Het mooist is het hoofdstuk over timbre. Het woord wordt niet duidelijk toegelicht maar ze bedoelt waarschijnlijk ‘klank’, van zowel instrumenten als arrangement en productie – eigenlijk het geheel. Ze beschrijft hier het onheilseffect van de menselijke schreeuw, aan de hand van ‘Paranoid Android’ van Radiohead. De solo van gitarist Jonny Greenwood, op minuut 3.01, lijkt samen te vallen met de paniekerige zang van Thom Yorke, waardoor ze ons ‘gevaardetectiecircuit’ inschakelen.

Vanuit haar eigen ervaring als producer memoreert ze beslissingen die muzikanten nemen om een liedje optimaal uit te voeren. Hoe zorgvuldig Prince de aankleding koos van wereldhit ‘When Doves Cry’ bijvoorbeeld. Het lied had eerst een rock-arrangement maar Prince besefte dat zijn tedere tekst een lichtere toets behoefte, het ging tenslotte om huilende duiven. Uiteindelijk ging de hoofdrol naar een slagwerkpatroon van handclaps, snaredrum en vervormde hihat. Soms lijken die beslissingen arbitrair, zoals toen zanger Paul Westerberg vroeg (van punkrockband The Replacements) welke schoenen een door haar voorgestelde cellist draagt, voor hij wilde samenwerken (en tevreden was met het antwoord: ‘goedkope slippers’).
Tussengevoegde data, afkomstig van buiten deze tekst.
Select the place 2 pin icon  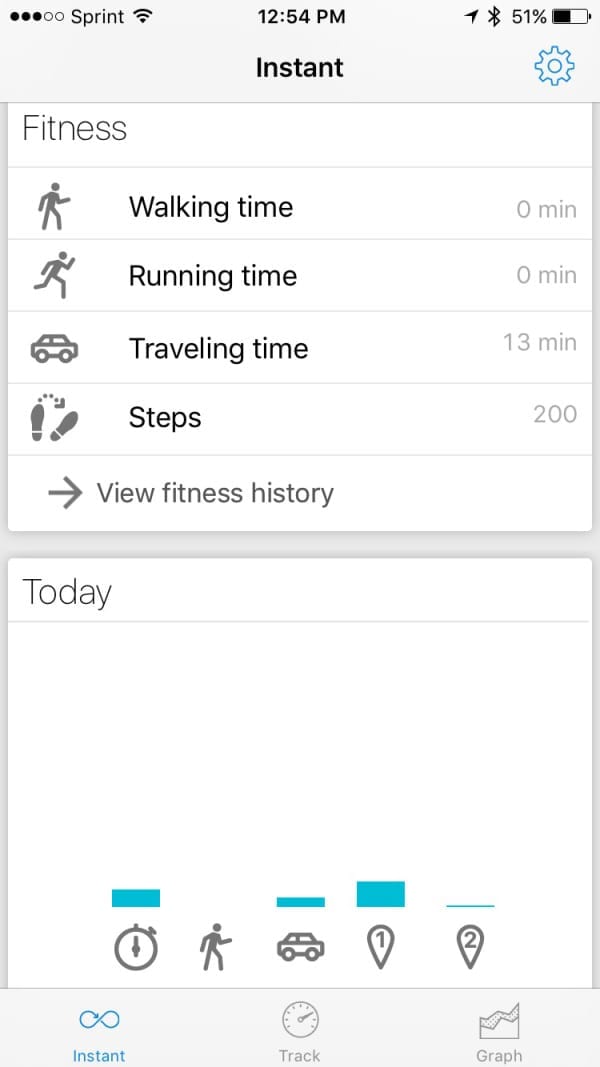click(470, 946)
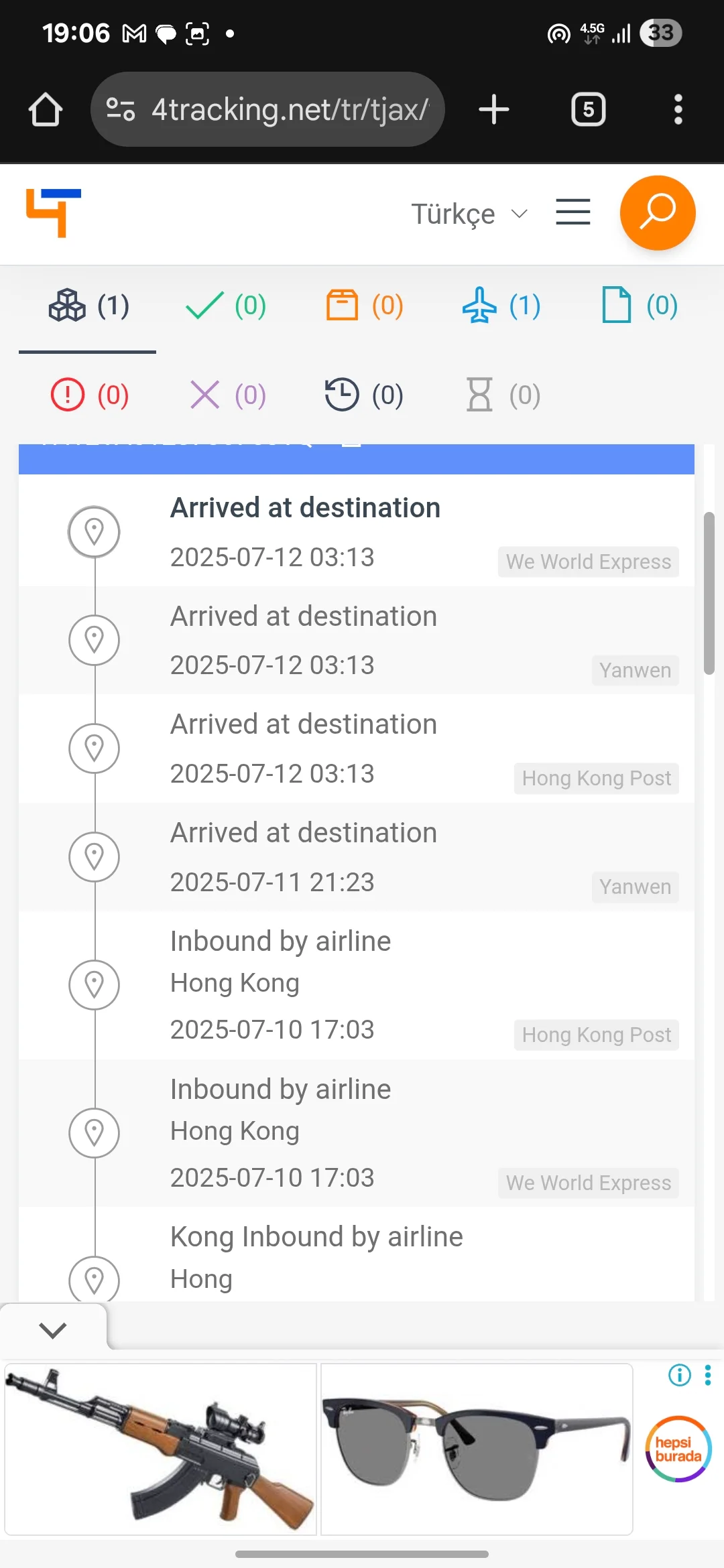Open browser three-dot overflow menu
This screenshot has height=1568, width=724.
pos(678,110)
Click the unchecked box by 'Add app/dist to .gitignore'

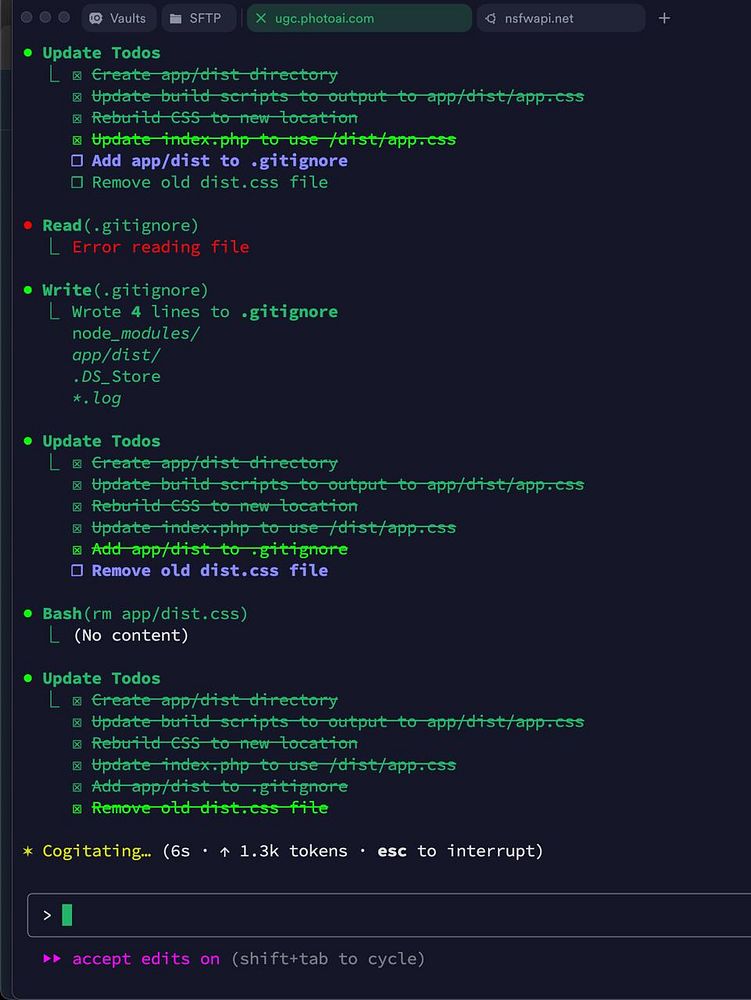[77, 161]
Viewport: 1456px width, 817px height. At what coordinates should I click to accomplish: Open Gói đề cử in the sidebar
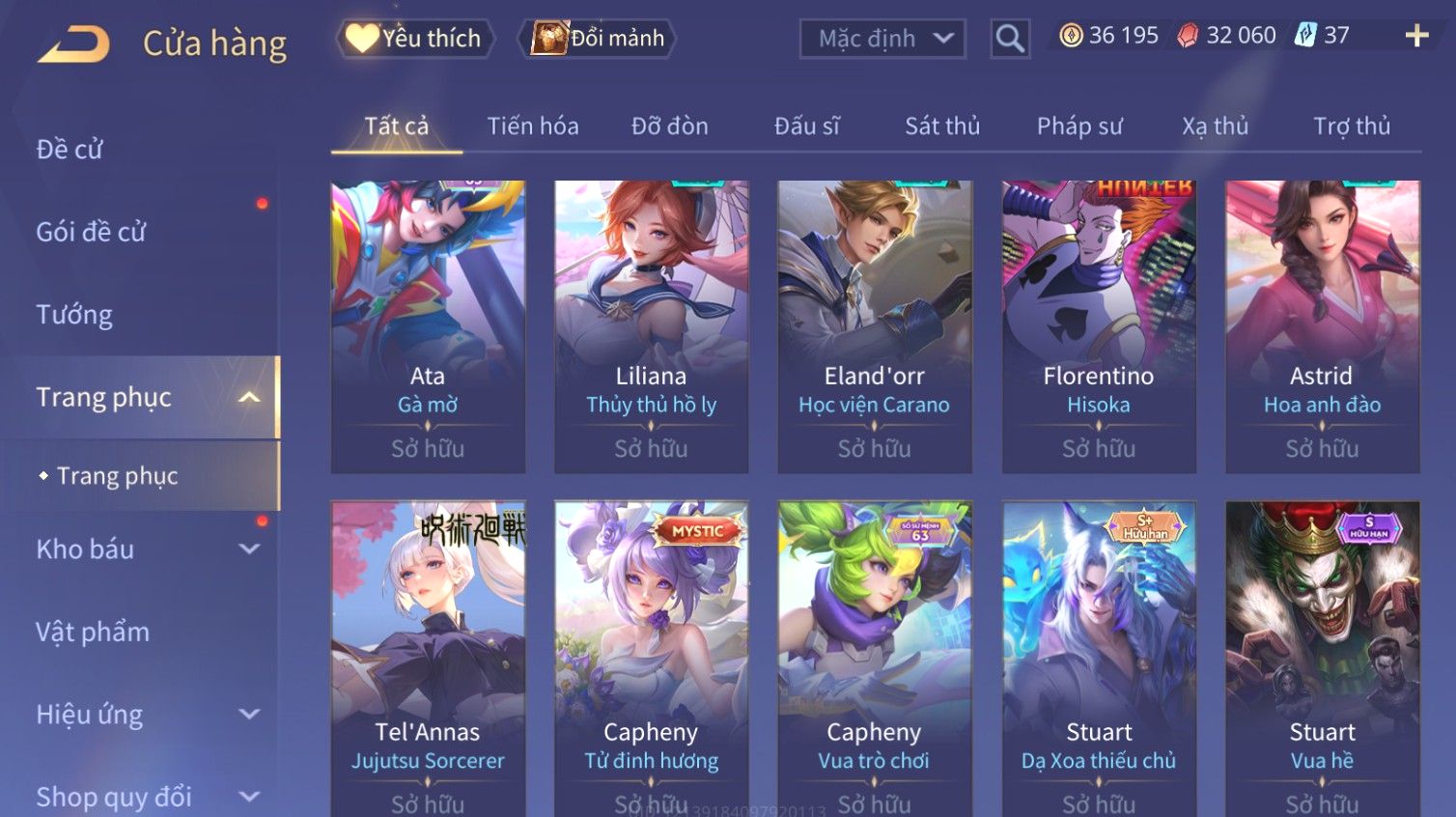coord(91,232)
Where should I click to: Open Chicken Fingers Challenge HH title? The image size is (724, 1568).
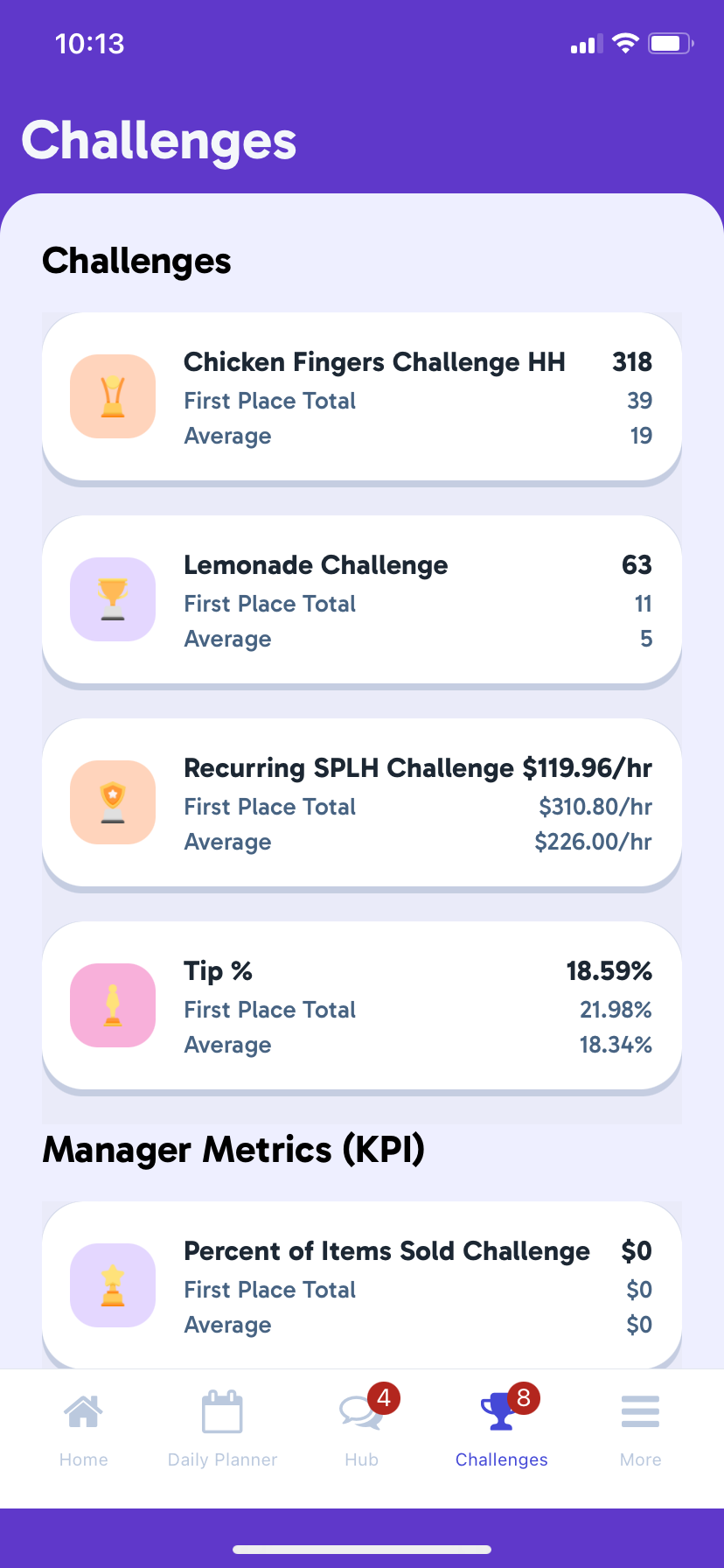(374, 362)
Uiteindelijk leidt dat geheel aan keuzen en beslissingen tot muziek die voor sommigen van grote persoonlijke waarde is. Bij het schrijven van dit boek identificeerde Susan Rogers, nu 66, zich met die liefhebber. De kennis die ze opdeed, zowel wetenschappelijk als in de praktijk, heeft ze gegroepeerd tot een bijzonder eerbetoon: niet alleen aan het creëren maar ook aan het luisteren.